Imagine a wonderful world, a planet on which there was no threat of climate breakdown, no loss of freshwater, no antibiotic resistance, no obesity crisis, no terrorism, no war. Surely, then, we would be out of major danger? Sorry. Even if everything else were miraculously fixed, we’re knackered if we don’t address an issue considered so marginal and irrelevant that you can go for months without seeing it in a newspaper.
It’s literally and – it seems – metaphorically, beneath us. To judge by its absence from the media, most journalists consider it unworthy of consideration. But all human life depends on it. We knew this long ago, but somehow it has been forgotten. As a Sanscrit text written in around 1500 BC noted, “Upon this handful of soil our survival depends. Husband it and it will grow our food, our fuel, and our shelter and surround us with beauty. Abuse it and the soil will collapse and die, taking humanity with it”.

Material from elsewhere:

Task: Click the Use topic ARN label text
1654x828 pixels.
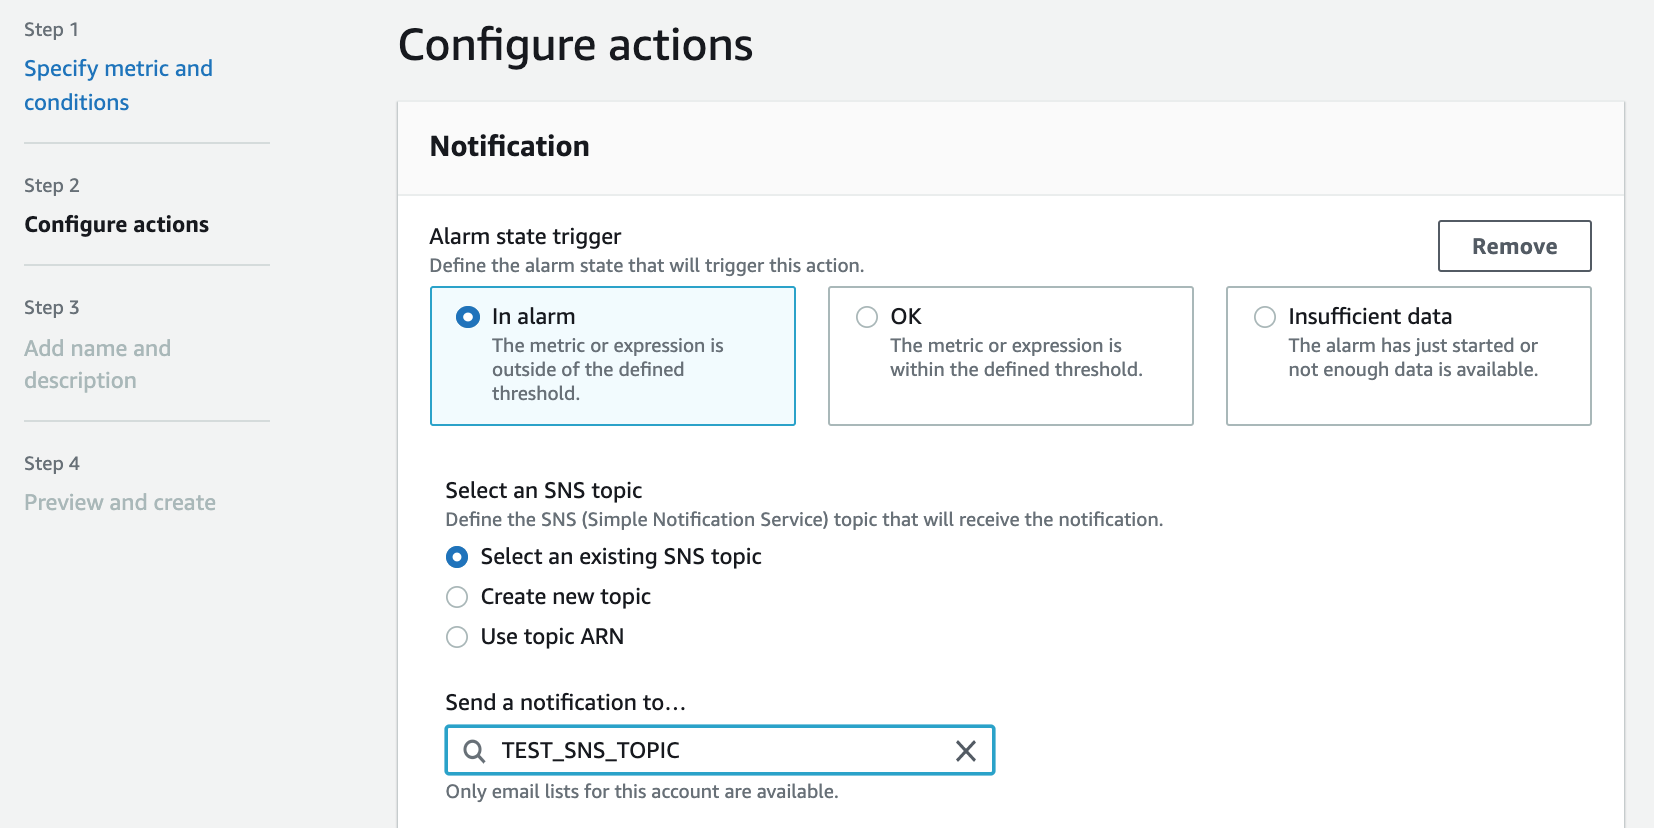Action: [552, 637]
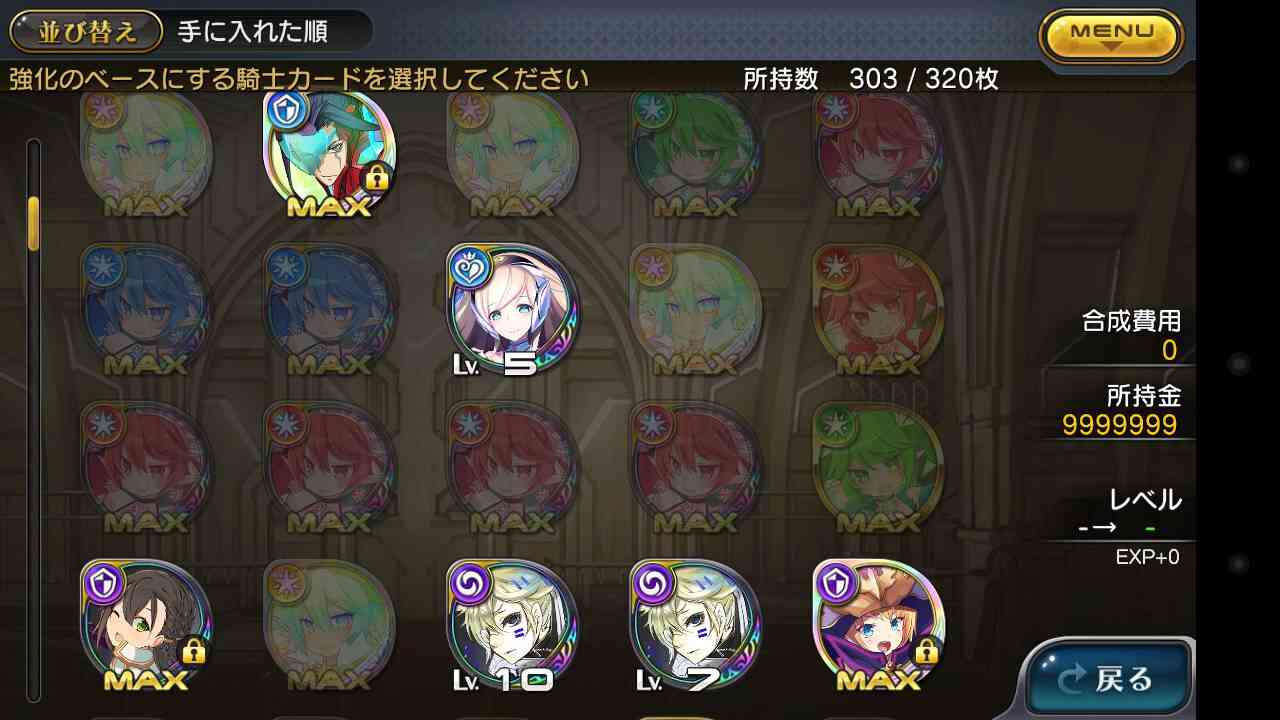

The issue hasn’t changed, but we have. Landowners around the world are now engaged in an orgy of soil destruction – so intense that, according to the UN’s Food and Agriculture Organisation, the world, on average, has just 60 more years of growing crops. Even in Britain, which is spared the tropical downpours that so quickly strip exposed soil from the land, Farmers’ Weekly reports that we have “only 100 harvests left”.